§ What is required
Your answer should consist of each line below that contains the string "computer".

§ Material provided
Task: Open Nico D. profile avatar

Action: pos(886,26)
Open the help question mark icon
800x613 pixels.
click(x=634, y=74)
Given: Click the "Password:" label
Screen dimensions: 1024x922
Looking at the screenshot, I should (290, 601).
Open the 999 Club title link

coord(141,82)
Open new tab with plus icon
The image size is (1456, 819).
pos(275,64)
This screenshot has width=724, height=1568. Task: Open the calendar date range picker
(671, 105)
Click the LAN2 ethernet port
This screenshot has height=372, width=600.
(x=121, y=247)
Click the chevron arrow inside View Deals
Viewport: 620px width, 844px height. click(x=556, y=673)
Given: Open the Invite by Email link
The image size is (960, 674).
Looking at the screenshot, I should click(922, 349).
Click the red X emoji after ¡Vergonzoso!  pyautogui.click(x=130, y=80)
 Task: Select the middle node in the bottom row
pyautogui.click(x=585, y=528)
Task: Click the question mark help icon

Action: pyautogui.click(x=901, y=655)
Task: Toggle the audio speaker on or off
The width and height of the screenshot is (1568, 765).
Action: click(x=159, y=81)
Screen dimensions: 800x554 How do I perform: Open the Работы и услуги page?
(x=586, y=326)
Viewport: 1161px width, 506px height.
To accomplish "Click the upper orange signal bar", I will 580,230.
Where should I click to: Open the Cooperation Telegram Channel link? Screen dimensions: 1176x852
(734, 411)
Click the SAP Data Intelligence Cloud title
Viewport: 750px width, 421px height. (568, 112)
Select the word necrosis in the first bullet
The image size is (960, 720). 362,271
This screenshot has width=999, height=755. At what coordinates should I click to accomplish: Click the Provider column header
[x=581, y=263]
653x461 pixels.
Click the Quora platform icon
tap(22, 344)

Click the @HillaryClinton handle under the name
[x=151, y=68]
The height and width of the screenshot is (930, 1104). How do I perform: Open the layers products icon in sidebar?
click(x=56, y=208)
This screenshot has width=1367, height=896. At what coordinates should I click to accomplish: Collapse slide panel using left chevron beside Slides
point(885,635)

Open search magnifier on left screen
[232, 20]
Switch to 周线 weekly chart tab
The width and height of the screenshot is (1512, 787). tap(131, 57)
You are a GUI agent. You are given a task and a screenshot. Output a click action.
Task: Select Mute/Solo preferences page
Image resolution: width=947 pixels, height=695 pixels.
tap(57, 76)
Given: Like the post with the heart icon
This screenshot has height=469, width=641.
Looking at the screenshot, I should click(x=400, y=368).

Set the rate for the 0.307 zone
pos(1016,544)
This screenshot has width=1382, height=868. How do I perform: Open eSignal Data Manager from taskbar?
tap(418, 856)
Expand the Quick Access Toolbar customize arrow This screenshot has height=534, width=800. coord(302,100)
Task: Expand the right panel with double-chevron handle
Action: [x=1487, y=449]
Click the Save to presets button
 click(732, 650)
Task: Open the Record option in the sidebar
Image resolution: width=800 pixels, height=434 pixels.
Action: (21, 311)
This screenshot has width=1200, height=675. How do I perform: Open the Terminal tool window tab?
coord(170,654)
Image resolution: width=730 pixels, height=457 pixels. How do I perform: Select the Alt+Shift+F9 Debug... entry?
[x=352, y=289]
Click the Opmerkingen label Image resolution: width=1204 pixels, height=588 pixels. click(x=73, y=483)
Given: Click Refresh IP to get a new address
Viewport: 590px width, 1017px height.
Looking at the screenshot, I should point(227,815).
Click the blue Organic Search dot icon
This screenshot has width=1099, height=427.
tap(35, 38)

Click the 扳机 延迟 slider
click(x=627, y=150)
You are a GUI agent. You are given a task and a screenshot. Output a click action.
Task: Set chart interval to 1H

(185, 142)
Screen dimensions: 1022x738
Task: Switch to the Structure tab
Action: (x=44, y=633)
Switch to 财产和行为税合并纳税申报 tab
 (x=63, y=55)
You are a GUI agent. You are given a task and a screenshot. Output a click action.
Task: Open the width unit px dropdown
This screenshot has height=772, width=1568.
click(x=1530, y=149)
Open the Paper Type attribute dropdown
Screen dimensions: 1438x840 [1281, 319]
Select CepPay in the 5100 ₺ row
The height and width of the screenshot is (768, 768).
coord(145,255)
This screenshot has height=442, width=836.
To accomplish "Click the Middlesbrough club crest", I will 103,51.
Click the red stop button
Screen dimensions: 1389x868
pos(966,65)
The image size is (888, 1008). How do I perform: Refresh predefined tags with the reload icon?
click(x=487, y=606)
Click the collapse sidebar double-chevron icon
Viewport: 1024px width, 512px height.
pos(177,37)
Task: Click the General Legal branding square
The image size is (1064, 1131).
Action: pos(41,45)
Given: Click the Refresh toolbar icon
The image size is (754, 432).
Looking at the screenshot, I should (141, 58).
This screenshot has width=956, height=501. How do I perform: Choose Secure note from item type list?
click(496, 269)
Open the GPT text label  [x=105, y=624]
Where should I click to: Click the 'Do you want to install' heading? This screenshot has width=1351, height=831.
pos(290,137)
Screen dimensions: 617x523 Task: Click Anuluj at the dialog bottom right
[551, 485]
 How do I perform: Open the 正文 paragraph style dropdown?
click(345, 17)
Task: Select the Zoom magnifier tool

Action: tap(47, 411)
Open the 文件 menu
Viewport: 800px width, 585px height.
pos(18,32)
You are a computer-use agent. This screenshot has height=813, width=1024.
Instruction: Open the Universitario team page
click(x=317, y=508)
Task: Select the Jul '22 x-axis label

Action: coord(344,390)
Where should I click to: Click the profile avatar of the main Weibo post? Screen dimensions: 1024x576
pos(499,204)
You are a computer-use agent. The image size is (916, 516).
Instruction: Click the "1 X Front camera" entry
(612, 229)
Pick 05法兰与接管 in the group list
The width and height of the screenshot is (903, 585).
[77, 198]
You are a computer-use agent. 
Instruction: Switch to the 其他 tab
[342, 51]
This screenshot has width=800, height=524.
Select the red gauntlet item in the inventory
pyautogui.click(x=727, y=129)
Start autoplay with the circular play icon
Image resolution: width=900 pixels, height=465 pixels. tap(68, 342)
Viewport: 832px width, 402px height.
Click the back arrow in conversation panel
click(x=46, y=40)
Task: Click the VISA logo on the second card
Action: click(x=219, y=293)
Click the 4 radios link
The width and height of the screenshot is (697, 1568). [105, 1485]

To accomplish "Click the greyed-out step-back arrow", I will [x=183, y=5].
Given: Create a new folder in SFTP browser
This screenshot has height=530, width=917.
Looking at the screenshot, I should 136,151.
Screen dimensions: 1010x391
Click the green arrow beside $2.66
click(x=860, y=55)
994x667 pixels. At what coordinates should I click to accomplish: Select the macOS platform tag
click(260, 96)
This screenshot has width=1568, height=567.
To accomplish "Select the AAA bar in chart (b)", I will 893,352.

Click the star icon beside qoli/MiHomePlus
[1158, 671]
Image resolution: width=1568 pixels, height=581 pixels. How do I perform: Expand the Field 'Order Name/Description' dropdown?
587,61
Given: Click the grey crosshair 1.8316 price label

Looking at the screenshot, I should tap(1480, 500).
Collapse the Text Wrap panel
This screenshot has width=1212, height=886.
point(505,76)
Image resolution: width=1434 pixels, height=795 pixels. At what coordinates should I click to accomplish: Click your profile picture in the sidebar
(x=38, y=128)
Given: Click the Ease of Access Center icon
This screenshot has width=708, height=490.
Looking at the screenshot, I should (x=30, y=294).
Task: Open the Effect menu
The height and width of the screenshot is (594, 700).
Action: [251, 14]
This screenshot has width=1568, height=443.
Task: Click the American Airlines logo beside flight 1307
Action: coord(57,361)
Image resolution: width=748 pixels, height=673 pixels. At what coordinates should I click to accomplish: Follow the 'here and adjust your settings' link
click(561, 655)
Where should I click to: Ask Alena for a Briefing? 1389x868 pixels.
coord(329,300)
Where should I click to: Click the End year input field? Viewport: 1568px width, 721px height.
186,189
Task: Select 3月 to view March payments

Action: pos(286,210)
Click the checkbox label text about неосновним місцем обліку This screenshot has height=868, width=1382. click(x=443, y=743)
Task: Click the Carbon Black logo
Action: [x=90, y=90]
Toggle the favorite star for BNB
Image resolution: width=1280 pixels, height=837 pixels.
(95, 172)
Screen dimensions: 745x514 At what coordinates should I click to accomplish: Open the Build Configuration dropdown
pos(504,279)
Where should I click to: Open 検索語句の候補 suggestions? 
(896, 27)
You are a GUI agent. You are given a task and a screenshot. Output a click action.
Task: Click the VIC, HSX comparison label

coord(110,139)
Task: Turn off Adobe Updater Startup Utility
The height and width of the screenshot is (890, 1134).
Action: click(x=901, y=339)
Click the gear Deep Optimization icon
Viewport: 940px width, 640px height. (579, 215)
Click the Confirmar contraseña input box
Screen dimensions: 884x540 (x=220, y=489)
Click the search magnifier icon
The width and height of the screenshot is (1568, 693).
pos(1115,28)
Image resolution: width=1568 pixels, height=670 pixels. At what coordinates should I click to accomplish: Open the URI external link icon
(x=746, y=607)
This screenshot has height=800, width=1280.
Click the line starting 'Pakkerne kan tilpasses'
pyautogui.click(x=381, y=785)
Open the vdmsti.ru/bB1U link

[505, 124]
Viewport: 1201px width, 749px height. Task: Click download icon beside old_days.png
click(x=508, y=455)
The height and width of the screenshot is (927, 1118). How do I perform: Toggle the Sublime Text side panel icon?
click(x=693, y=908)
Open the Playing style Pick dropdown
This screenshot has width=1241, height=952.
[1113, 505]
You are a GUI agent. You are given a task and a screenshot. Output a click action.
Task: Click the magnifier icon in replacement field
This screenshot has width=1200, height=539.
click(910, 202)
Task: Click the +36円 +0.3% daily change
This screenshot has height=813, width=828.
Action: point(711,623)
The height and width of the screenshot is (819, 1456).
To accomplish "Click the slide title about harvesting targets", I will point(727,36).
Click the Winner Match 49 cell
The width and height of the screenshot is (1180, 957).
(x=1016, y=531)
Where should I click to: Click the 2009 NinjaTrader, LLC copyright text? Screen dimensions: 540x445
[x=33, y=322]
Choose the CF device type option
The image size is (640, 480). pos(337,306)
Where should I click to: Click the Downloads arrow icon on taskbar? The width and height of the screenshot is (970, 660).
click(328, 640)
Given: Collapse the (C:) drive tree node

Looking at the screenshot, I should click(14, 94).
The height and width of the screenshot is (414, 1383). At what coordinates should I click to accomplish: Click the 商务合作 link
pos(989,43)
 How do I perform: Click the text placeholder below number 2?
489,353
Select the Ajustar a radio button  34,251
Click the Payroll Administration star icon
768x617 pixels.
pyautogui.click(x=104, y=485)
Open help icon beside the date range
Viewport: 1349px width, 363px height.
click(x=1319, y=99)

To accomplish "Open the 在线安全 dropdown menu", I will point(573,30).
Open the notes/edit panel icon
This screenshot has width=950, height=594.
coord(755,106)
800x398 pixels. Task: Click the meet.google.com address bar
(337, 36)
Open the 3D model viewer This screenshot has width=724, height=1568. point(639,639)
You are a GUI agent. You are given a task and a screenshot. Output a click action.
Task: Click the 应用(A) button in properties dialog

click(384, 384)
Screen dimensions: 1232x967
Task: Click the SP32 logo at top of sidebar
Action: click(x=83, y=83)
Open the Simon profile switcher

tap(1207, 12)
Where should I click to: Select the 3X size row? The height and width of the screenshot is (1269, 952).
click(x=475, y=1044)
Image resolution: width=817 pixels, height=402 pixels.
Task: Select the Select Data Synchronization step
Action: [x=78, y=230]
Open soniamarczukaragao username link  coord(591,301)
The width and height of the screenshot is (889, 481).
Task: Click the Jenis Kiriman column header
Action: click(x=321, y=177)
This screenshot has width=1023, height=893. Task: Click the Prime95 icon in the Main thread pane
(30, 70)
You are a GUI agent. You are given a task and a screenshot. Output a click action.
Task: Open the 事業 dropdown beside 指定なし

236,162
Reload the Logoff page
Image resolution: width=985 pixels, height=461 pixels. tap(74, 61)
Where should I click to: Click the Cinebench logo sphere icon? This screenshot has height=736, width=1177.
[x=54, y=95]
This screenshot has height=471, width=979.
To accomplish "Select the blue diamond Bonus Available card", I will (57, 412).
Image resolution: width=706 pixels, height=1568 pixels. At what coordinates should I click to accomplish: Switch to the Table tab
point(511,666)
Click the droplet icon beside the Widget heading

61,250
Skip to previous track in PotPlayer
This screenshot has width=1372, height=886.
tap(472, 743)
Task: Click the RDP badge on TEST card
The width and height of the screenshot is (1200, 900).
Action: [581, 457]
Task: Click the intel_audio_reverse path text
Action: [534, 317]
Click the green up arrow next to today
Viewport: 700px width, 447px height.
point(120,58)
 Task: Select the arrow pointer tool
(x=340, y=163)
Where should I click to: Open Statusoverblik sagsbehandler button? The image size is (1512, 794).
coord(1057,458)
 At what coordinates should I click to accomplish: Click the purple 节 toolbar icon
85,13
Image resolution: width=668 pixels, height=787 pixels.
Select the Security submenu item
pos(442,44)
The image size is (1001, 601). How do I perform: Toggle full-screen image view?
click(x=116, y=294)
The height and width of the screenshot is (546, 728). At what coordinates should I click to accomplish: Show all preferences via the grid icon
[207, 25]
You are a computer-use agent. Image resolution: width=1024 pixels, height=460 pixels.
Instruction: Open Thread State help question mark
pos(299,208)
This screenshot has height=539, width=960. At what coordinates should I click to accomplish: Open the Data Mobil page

§ Answer below
You are a computer-use agent. This screenshot has height=813, width=1024.
You are a computer-use agent. The image size is (916, 516).
You are a computer-use agent. 
You are a computer-use agent. Image resolution: width=1024 pixels, height=460 pixels.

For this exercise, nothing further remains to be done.